BEGIN

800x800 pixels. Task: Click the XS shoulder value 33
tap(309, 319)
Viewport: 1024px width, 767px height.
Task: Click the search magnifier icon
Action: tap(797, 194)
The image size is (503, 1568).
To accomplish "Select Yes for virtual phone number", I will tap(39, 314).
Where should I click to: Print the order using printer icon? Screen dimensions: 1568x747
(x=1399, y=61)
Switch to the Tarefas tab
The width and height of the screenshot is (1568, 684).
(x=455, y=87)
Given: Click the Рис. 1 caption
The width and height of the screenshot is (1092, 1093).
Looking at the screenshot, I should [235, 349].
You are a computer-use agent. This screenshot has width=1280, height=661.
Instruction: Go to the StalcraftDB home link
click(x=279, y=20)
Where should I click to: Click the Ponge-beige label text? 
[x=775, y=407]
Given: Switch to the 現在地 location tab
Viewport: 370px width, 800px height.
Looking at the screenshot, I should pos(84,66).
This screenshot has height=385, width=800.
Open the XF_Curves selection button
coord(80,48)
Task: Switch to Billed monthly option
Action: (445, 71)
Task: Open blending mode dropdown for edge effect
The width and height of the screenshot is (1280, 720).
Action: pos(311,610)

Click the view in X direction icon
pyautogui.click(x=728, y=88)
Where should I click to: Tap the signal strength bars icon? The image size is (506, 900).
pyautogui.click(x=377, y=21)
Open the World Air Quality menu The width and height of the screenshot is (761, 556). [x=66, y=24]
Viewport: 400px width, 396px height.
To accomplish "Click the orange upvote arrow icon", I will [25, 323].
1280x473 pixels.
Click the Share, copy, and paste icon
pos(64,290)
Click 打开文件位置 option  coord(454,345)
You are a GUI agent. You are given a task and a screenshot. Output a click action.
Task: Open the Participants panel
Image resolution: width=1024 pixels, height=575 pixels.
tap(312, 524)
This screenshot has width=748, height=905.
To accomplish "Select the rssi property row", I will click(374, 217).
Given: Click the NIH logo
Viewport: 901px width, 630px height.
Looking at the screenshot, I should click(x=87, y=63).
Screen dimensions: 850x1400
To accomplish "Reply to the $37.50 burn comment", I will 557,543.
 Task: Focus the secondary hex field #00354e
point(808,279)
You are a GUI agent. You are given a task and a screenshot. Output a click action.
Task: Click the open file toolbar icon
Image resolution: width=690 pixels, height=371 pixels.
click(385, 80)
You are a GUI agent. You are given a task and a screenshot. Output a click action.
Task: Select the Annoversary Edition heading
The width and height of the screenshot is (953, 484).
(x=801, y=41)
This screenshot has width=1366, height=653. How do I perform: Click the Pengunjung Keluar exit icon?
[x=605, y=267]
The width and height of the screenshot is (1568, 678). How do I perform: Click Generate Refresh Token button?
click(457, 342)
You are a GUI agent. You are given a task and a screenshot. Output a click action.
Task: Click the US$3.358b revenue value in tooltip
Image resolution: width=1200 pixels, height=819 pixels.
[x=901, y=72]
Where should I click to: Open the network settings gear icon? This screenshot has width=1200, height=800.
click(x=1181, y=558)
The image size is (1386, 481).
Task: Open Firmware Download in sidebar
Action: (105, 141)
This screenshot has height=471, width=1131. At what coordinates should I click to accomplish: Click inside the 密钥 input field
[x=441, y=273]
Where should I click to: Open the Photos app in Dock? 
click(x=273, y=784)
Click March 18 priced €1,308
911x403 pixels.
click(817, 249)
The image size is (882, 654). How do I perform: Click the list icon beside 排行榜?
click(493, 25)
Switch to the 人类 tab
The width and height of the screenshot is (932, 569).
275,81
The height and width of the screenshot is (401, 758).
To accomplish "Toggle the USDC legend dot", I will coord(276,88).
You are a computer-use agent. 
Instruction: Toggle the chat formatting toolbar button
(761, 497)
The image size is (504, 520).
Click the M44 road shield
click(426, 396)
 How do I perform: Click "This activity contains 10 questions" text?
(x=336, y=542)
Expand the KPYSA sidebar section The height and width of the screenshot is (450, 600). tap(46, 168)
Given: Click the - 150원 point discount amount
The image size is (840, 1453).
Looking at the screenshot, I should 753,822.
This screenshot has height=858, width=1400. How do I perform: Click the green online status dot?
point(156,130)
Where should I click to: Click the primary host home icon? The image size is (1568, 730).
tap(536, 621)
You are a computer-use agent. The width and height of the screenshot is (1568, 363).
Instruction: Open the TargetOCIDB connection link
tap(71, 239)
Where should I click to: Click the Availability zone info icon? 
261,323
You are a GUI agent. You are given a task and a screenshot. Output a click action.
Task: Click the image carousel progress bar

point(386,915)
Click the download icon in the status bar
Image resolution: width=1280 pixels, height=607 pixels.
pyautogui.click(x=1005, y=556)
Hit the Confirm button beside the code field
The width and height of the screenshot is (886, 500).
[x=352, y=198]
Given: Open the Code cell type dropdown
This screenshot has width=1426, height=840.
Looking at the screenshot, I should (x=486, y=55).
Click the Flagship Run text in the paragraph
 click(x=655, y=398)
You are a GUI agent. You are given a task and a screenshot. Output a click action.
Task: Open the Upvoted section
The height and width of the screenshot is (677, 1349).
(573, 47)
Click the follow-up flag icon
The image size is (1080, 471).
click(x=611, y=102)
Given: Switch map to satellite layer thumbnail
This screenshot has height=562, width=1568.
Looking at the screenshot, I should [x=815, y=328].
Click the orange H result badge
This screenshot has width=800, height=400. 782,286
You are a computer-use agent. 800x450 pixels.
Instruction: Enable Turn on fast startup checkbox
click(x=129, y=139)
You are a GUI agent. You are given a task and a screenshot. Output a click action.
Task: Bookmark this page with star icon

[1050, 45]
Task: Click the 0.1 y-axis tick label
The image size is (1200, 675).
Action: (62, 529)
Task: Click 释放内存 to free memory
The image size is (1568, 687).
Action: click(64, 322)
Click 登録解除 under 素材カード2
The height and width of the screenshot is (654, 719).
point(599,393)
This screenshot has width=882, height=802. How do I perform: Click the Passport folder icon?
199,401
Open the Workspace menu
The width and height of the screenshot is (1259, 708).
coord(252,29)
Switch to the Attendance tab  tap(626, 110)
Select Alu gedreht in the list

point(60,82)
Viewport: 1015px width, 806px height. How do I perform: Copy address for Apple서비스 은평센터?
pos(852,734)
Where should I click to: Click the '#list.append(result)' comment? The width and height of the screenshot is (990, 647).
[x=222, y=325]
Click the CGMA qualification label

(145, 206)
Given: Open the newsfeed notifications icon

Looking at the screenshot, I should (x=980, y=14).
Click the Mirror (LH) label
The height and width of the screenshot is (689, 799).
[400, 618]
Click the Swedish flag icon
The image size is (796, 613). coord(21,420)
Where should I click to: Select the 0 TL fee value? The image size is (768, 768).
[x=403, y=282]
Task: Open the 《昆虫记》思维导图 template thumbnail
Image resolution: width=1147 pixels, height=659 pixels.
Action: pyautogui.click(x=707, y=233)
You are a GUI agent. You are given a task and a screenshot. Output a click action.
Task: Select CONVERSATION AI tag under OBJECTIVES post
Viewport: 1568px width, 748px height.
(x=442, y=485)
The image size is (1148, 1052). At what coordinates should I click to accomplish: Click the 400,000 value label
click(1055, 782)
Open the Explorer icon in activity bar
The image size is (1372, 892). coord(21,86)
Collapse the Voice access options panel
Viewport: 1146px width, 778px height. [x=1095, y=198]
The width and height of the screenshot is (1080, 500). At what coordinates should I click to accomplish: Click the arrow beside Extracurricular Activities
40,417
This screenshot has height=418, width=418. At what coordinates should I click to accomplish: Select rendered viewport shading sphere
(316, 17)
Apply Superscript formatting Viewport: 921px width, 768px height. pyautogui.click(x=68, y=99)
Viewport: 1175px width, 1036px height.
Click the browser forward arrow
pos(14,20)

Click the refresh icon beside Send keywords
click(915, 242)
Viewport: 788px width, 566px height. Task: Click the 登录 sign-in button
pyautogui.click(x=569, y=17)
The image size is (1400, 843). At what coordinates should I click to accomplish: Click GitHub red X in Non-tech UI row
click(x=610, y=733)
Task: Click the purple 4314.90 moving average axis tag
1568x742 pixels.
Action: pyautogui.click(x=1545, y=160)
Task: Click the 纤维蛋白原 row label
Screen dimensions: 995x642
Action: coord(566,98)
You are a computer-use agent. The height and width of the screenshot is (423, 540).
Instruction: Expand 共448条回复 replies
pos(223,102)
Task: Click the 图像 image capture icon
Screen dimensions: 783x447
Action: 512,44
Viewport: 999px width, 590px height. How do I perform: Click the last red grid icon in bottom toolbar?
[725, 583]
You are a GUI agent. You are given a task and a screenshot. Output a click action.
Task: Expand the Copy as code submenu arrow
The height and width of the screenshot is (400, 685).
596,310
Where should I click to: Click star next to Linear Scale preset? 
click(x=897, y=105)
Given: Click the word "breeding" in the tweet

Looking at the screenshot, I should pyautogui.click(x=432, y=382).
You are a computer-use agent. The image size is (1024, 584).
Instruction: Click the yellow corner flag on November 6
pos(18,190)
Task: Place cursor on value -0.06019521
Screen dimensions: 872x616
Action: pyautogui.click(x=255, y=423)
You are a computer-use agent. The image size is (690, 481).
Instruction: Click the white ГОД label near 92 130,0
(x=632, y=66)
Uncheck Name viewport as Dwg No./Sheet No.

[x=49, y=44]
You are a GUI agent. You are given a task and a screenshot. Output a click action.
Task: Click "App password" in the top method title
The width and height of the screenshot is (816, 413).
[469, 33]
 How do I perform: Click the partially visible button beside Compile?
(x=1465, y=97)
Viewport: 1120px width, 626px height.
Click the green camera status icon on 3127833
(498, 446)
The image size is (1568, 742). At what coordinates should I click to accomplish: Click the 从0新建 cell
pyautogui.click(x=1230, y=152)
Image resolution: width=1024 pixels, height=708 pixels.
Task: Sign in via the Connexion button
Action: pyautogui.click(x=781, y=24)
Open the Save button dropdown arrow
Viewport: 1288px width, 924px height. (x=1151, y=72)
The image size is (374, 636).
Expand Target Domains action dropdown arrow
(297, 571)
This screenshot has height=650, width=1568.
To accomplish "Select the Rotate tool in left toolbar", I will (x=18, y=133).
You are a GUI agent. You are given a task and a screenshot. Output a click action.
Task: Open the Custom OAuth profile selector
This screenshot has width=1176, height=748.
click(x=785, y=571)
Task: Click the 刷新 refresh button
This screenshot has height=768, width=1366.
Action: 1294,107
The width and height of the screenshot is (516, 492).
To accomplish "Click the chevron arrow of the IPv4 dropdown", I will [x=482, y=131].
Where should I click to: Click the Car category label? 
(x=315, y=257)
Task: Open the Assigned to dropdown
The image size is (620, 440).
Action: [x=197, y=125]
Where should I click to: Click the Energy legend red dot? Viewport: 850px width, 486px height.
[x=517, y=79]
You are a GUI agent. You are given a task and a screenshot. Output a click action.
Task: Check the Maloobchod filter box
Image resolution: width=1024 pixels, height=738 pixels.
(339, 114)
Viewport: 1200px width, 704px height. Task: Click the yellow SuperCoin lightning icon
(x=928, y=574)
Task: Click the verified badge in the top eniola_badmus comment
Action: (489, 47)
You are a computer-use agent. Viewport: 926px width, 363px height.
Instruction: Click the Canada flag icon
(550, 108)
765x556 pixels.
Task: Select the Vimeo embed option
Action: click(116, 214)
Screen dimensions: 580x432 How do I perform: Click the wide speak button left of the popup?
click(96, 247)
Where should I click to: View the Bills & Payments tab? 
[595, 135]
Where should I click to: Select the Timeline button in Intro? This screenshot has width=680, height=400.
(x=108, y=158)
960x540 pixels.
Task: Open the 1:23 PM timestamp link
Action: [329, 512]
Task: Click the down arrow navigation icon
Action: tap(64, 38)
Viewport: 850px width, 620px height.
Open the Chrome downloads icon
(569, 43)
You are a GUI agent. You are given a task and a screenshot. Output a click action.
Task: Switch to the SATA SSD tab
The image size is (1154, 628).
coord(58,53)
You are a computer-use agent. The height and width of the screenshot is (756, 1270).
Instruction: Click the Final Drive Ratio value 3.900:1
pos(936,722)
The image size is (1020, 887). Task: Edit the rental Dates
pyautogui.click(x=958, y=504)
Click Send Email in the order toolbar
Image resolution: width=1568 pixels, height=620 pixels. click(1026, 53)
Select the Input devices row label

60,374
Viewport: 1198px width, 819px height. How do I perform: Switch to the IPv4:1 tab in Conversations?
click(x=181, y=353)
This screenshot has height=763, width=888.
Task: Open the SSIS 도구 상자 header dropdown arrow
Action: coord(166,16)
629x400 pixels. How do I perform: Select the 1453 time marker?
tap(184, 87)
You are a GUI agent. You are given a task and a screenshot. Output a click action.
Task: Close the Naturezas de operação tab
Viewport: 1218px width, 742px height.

END

The answer must consist of every line from the entries above that contains the string "section".

Expand the KPYSA sidebar section The height and width of the screenshot is (450, 600). tap(46, 168)
Task: Open the Upvoted section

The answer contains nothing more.